4.) Only purchase exercise equipment you will enjoy using. If you don’t enjoy walking on the treadmill, don’t waste your money on purchasing one. If you like to ride your bike, purchase a stationary bike instead. At the beginning of your fitness program plan at least 30 minutes of cardiovascular activity three days a week. Once you have committed to those three days consistently add another day. Continue this pattern until you can begin to increase your time to over 30 minutes. Normally, after four weeks your body will adapt and your cardiovascular( heart and lungs) system will be able to handle more cardiovascular activity.

5.) Find fun physical activities. If you like to dance, try attending a Zumba class. If you like to ride your bike, try an indoor spin class. Whatever you do make it fun.

6.) Stay consistent. If you stick to the same days and times of the week to exercise, you are more than likely to stick to your fitness program. Give yourself at least 48 hours before you train the same muscle group. Your body needs time to rest. During rest is when your body repairs itself.

7.) Let the past be the past. If you have fallen off of your fitness program in the past, shake the dirt off and move forward. It isn’t productive to focus on what you didn’t do. Invest that energy towards what you need to do in order to move forward with your fitness program.

8.) Be patient with the process. You didn’t get out of shape over night; therefore you aren’t going to get in shape over night.  Allow yourself time to reach your goals, doing too much too soon can cause acute ( short and severe) injuries which can turn into chronic ( long term)  injuries. 

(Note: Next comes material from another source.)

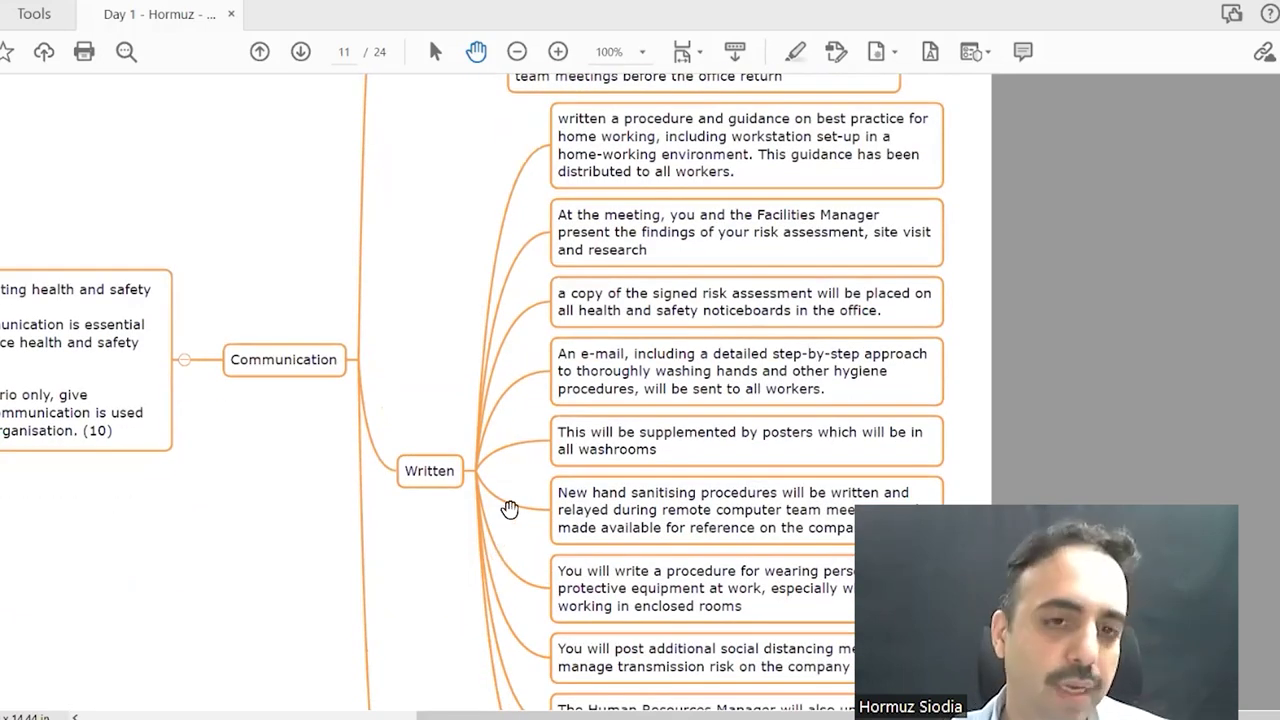Open help with the question mark icon
The height and width of the screenshot is (720, 1280).
pos(1270,14)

9.) Celebrate the small accomplishments. You don’t have to wait until you reach all your fitness goals before you celebrate. If you have added more water into your eating plan, or you walked 3 days instead of 1, give yourself credit for your accomplishment. Reward yourself with non-food items and share with people who support you.

10.) Make it a family affair.  Involve your family into your new lifestyle. You are the best example of what it means to be healthy. If you are living a healthy life, your children will live a healthier life. Grocery shop together and allow your children to help pick healthy foods.  

11). Take time to stretch after every workout. Stretching is an essential part of every workout. It helps remove by products of waste from your body, increases range of motion and helps decrease your chance of soreness and injuries. Stretch each large muscle group and hold each stretch for at least 15-30 seconds with no bouncing. One rule of thumb, never stretch a cold muscle.

It’s a New Year and you are on your way to creating a healthier version of yourself. As you travel down the roads of your fitness journey don’t forget to pack the following tips in your purse or gym bag.  Believe you have the ability to change your health and while you travel to your destination, stop by and grab a girlfriend. Don’t forget, you are your sister’s keeper.